■ **ABOUT THIS EXERCISE**
Starting at the line that contains "Where should I click to: Click the printer", return every line through the end of the data exactly, without pictures.

■ **DATA EXCERPTS**

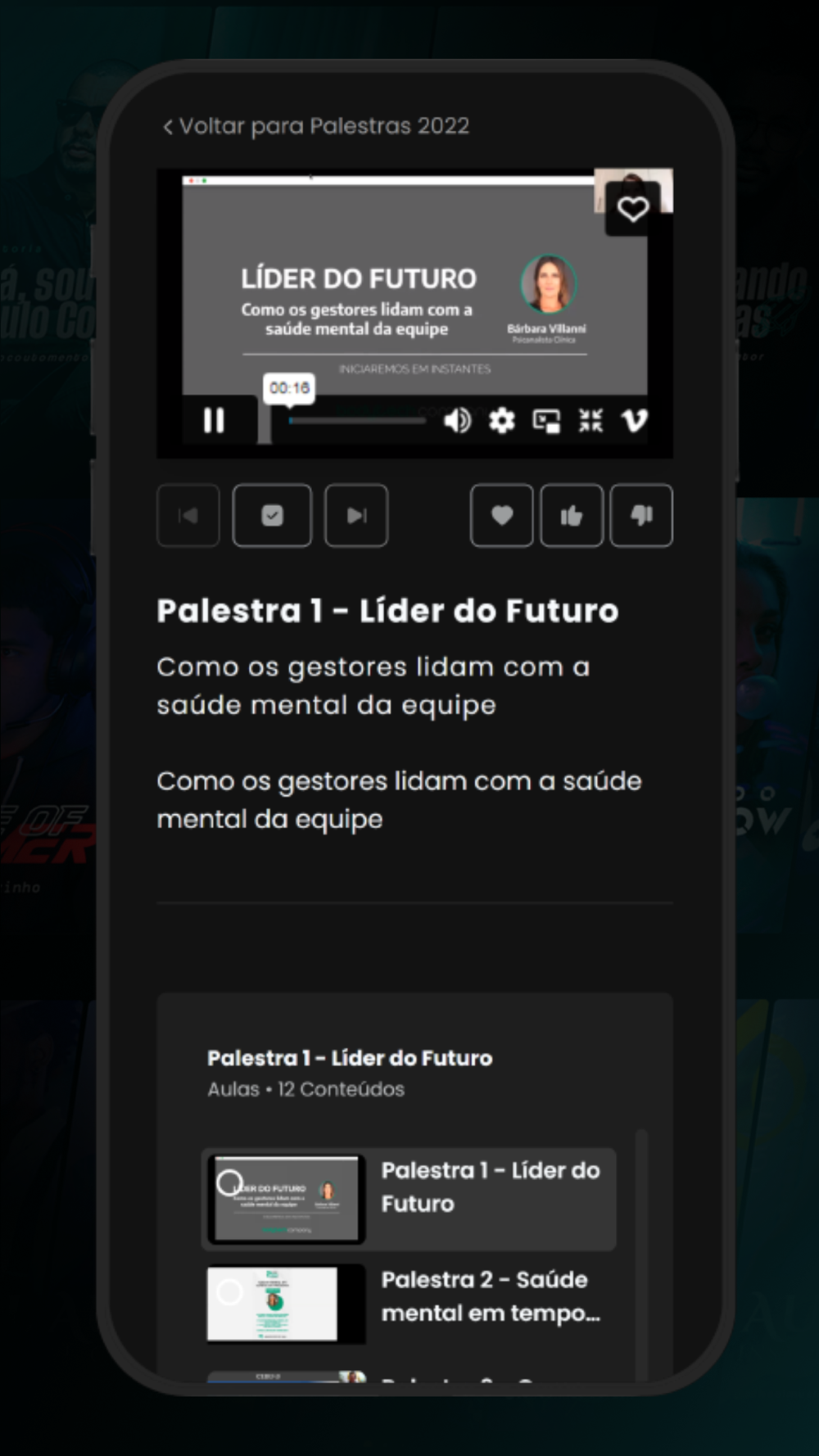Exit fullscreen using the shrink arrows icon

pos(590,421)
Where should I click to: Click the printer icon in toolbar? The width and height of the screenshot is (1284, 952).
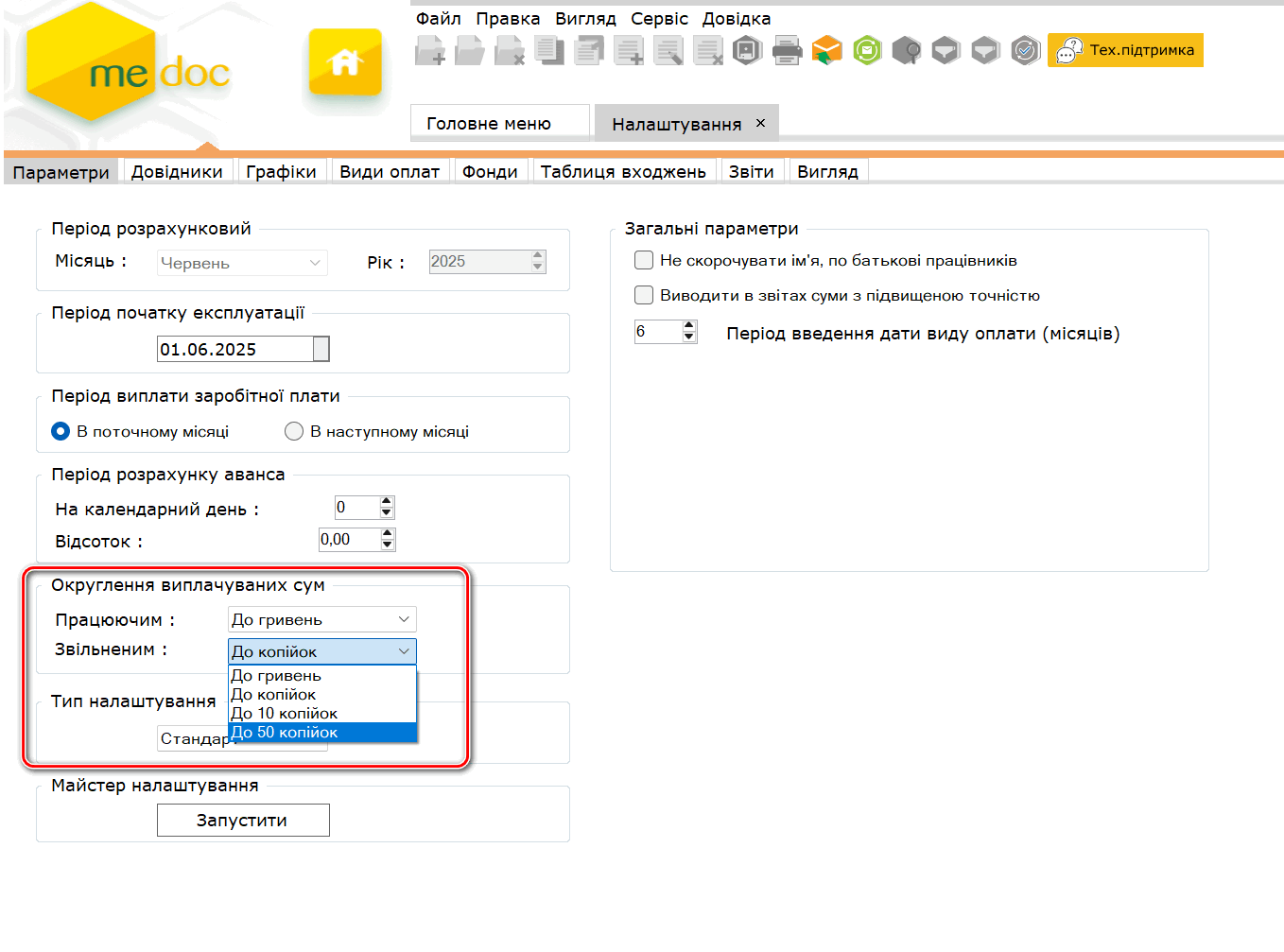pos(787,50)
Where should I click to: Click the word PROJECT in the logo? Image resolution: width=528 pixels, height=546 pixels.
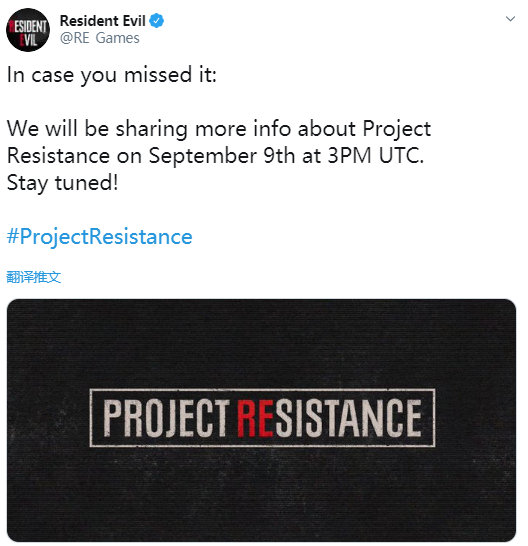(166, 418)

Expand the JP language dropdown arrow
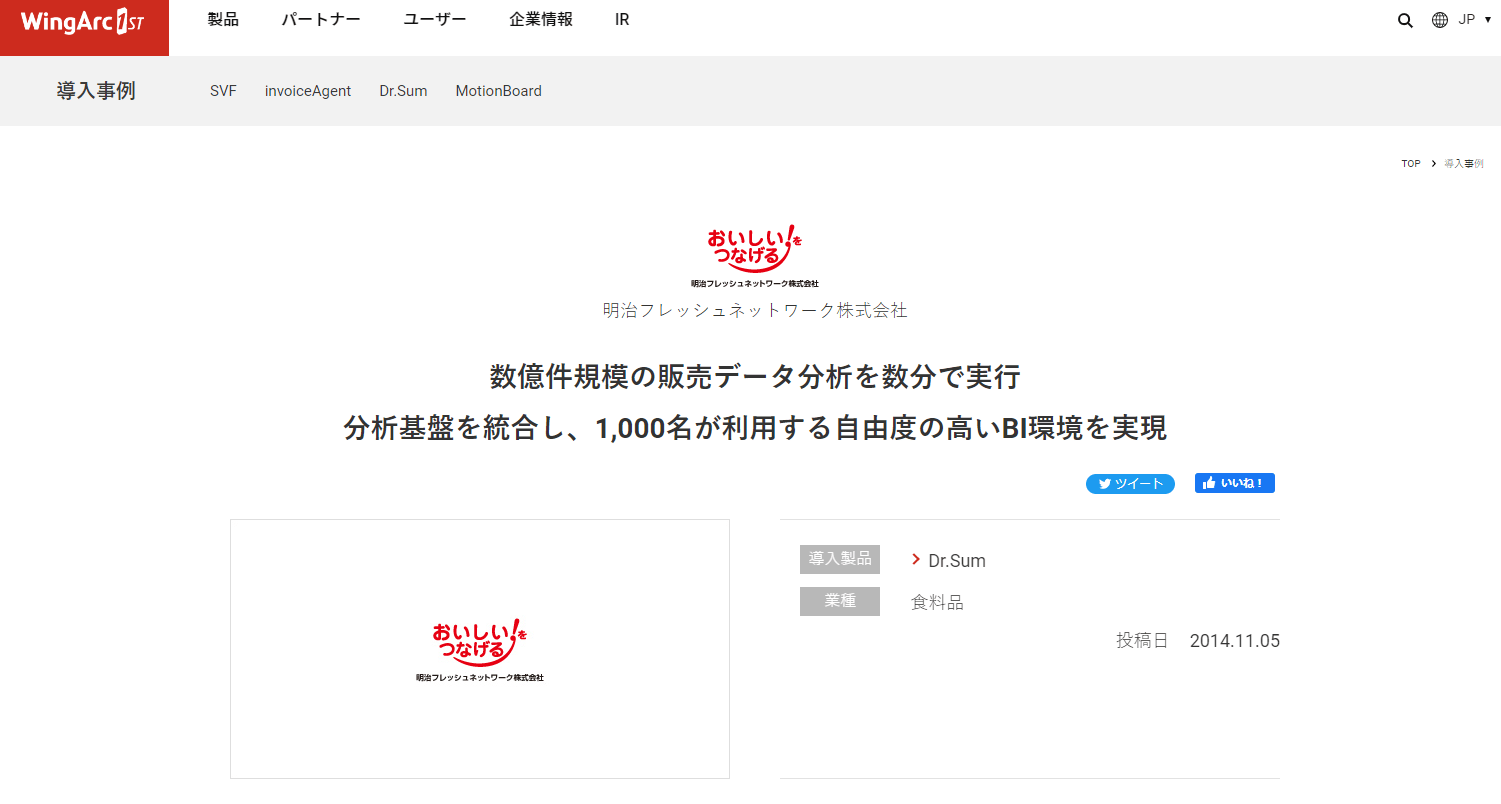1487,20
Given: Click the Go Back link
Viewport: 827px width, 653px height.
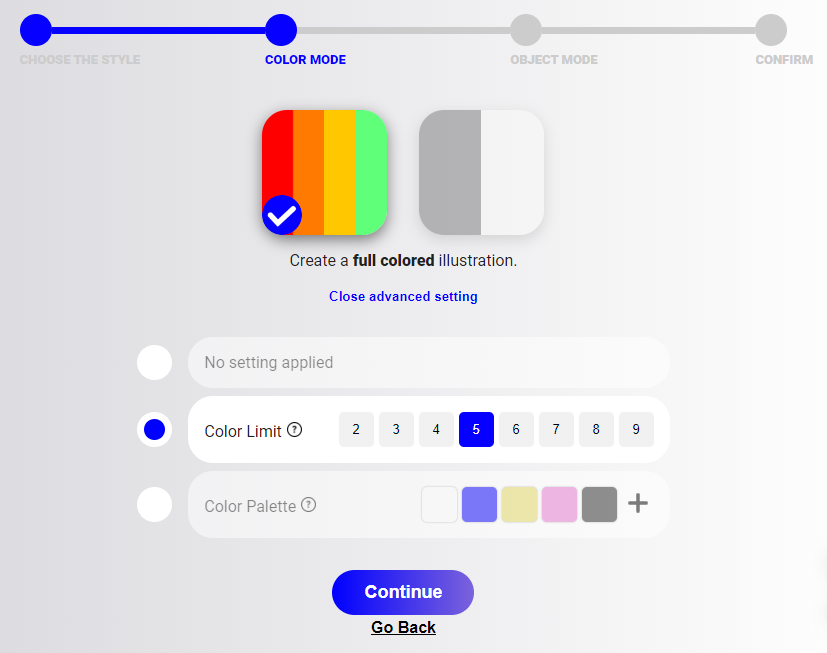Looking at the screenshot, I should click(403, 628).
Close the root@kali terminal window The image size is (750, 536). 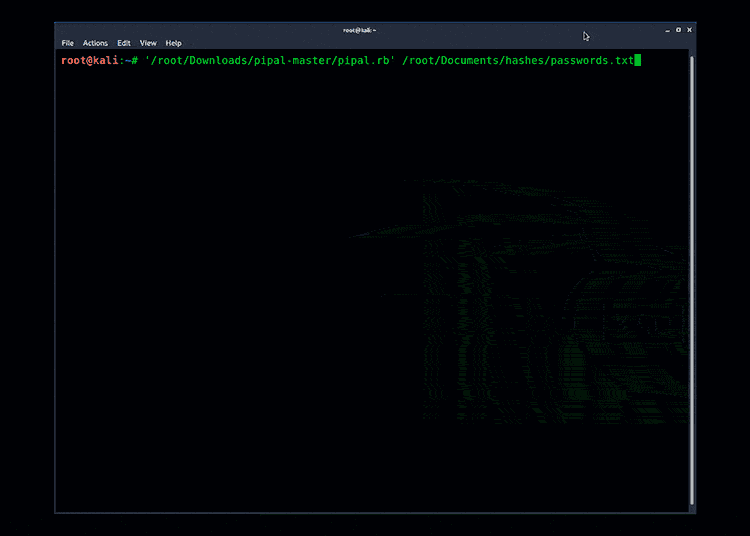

■ **ANSWER**
Where should I click to: Click the printer icon in toolbar? The width and height of the screenshot is (1284, 952).
pos(787,50)
Where should I click to: Click the word PROJECT in the logo? Image resolution: width=528 pixels, height=546 pixels.
(166, 418)

Expand the JP language dropdown arrow
1487,20
Given: Click the Go Back link
Viewport: 827px width, 653px height.
Looking at the screenshot, I should click(403, 628).
Close the root@kali terminal window The image size is (750, 536). 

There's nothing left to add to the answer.